Je ne pense pas qu’ils dévalueront leur monnaie. Ils veulent briser le monopole du dollar américain avec le yuan. Pour y arriver, ils ne peuvent dévaluer leur devise. Les leaders chinois sont obsédés par la géopolitique. En détruisant la suprématie du dollar, ils espèrent casser le leadership militaire américain.

On constate chez les investisseurs belges un regain d’intérêt pour les fonds. Où peut-on encore espérer obtenir un rendement?
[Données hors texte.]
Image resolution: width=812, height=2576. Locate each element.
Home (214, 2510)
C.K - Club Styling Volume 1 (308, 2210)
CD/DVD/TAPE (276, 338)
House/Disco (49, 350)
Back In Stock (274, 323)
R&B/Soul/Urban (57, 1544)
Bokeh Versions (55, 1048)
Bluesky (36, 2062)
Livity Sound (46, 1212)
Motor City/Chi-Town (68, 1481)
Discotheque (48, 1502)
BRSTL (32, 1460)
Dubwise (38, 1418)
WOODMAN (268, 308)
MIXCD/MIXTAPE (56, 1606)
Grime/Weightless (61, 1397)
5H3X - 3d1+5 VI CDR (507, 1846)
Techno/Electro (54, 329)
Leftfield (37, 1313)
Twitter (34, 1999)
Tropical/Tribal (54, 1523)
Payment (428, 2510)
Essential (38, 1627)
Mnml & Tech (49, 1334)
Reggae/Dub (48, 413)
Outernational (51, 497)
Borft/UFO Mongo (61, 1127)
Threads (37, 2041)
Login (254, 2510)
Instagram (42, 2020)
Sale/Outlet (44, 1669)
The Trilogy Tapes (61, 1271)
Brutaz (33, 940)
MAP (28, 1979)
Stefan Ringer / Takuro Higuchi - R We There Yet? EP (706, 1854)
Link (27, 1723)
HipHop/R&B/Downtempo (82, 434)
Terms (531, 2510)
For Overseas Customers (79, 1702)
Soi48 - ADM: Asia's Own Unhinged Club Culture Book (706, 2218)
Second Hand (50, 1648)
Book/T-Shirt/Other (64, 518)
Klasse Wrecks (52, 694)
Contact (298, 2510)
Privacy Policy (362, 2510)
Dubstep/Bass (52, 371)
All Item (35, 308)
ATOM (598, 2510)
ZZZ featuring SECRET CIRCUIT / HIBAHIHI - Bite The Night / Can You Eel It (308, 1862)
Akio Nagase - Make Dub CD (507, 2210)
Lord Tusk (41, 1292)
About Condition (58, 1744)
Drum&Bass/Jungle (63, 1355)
Nous ne sommes pas encore à Pâques, mais il est clair que les épargnants et les investisseurs seront crucifiés par les banques centrales et ce, de différentes manières. À l’heure actuelle, les taux d’intérêts sont négatifs. Cela signifie que nous ne recevons plus de prime de risque. Pensez aussi à une interdiction possible des grosses coupures. C’est de la pure répression financière et une façon de prendre en otage l’argent de l’épargne.

"Il est clair que les épargnants et les investisseurs seront crucifiés par les banques centrales."

Vous restez chez Comgest à titre de conseiller. Quelle est la première chose que vous diriez aux jeunes gestionnaires de fonds qui font leurs premiers pas dans le métier?

Eh bien, compte tenu de ce qui précède, je leur conseillerais de changer de métier. Il y a 40 ans, lorsque j’ai posé ma candidature, parmi mes hobbies, on pouvait lire ‘les marchés d’actions’. Le recruteur m’a expliqué que gérer des actions n’était pas la meilleure option pour faire carrière. Tout le monde s’intéressait alors aux obligations. A posteriori, les actions semblent avoir été le bon choix. Aujourd’hui, je dirais le contraire. Tout le monde veut être actif sur les marchés financiers à cause de leur forte rentabilité ces dernières années. Je dirais aux jeunes candidats de reconsidérer leur choix de devenir gestionnaire de fonds. Attention, je ne vois pas tout en noir. En réalité, c’est un métier fantastique. On vous paie pour apprendre. Et à l’avenir, on aura toujours besoin de gestionnaires de fonds, mais la demande sera moins importante. Ceux qui choisiront ce métier auront plus que jamais la possibilité de faire la différence. Le pouvoir des gestionnaires de fonds actifs et performants ne fera qu’augmenter.